*Passage provided*.
---+---

# Indy/Illinois pick up?



## Temilitary (Oct 11, 2014)

Bike is near Indy. I live in central IL., Peoria/Bloomington area. Even if it can't be delivered to my door, if someone can just get it closer to me, it would be very helpful!


----------



## petritl (Oct 12, 2014)

Next week I'll be going through Indy on my way home back to Washington, IL.
 What do you have to pick up.


----------



## indiana dave (Oct 12, 2014)

I'm just south of Indy, and vist family in Danville, IL often.
Where exactly is it, and where exactly are you?


----------



## Temilitary (Oct 13, 2014)

petritl said:


> Next week I'll be going through Indy on my way home back to Washington, IL.
> What do you have to pick up.




Its a basket case Schwinn streamliner. Yes, we live not far from you, and were out to look at what you had for sale at your storage unit a couple months ago. I will be in touch in the next couple days to see what we can work out. Thanks, this is great!

---+---

(Rows from a dataset)
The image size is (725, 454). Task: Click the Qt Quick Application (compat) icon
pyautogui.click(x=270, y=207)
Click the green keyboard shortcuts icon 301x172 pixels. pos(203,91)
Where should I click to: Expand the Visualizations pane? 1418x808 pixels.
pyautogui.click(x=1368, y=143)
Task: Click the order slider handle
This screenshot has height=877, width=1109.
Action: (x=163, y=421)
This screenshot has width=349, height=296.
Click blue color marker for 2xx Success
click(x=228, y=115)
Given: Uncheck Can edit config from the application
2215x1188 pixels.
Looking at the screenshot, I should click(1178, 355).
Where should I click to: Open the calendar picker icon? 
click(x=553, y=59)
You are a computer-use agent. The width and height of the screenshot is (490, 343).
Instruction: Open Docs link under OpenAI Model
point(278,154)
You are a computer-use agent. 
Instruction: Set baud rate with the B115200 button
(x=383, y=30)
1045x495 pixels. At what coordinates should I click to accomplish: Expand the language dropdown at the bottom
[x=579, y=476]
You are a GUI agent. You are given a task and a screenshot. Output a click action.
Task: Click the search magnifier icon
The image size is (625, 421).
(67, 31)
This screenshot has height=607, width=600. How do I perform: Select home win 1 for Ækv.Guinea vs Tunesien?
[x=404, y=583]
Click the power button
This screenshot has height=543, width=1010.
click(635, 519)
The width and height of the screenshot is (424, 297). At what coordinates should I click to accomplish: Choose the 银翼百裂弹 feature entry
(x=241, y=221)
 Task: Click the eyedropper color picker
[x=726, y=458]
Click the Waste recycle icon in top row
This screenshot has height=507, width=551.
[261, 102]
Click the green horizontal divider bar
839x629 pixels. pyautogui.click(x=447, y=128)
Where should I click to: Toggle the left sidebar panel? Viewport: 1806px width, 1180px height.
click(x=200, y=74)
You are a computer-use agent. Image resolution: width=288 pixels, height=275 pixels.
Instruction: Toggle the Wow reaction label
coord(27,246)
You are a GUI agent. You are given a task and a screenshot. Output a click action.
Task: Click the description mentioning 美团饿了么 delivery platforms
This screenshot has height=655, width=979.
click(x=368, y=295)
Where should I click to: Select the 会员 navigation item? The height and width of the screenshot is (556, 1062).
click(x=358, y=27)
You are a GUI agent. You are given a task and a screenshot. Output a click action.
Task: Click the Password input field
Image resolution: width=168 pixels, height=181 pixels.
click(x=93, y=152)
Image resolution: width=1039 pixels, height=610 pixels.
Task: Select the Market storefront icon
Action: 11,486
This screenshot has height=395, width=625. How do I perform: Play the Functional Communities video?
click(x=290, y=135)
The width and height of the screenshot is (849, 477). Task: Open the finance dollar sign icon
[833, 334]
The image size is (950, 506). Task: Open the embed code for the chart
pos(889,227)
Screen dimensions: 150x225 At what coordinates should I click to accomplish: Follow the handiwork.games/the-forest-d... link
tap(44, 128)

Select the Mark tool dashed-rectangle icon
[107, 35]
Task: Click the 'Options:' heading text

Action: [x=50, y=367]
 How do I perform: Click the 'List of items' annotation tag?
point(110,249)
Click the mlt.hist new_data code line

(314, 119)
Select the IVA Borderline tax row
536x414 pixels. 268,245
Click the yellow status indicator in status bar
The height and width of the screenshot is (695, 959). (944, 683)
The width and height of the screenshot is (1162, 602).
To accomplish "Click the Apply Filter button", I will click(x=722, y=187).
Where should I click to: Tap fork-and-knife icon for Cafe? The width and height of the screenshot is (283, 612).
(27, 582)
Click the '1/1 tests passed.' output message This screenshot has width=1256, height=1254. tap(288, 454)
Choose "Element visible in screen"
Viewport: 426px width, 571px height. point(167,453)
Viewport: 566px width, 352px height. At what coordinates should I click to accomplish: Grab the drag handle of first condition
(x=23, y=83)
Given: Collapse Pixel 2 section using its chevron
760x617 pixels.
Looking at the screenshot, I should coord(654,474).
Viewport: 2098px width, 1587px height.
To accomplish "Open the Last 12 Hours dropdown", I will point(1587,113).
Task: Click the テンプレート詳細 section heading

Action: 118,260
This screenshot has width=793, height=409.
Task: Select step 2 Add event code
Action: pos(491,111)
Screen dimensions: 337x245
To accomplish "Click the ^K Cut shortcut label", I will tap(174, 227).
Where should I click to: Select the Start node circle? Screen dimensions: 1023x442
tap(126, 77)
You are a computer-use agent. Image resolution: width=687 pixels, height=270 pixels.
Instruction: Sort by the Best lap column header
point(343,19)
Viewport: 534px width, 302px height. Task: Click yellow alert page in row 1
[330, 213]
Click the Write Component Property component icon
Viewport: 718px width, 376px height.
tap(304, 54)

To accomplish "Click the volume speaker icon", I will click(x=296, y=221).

---+---

*Written task A*.
In the forum thread about the bike pickup near Indy:
(i) In what area of central Illinois does Temilitary live?
(ii) Which Illinois town does indiana dave often visit to see family?
(iii) What kind of bike needs to be picked up?
*Written task B*.
Can you reproduce the part of the bike pickup thread that begins at the words "## petritl (Oct" and stops after "Danville, IL often."?
*Written task C*.
Could you take the forum thread about picking up a bike near Indy further from its last post?

*Written reply A*.
(i) The Peoria/Bloomington area
(ii) Danville, IL
(iii) A basket case Schwinn streamliner

*Written reply B*.
## petritl (Oct 12, 2014)

Next week I'll be going through Indy on my way home back to Washington, IL.
 What do you have to pick up.


----------



## indiana dave (Oct 12, 2014)

I'm just south of Indy, and vist family in Danville, IL often.

*Written reply C*.
----------



## Temilitary (Oct 13, 2014)

indiana dave said:


> I'm just south of Indy, and vist family in Danville, IL often.
> Where exactly is it, and where exactly are you?




I think we have the problem solved, but thanks for your reply!


----------



## Temilitary (Oct 14, 2014)

petritl said:


> Next week I'll be going through Indy on my way home back to Washington, IL.
> What do you have to pick up.




PM sent


----------



## Temilitary (Oct 15, 2014)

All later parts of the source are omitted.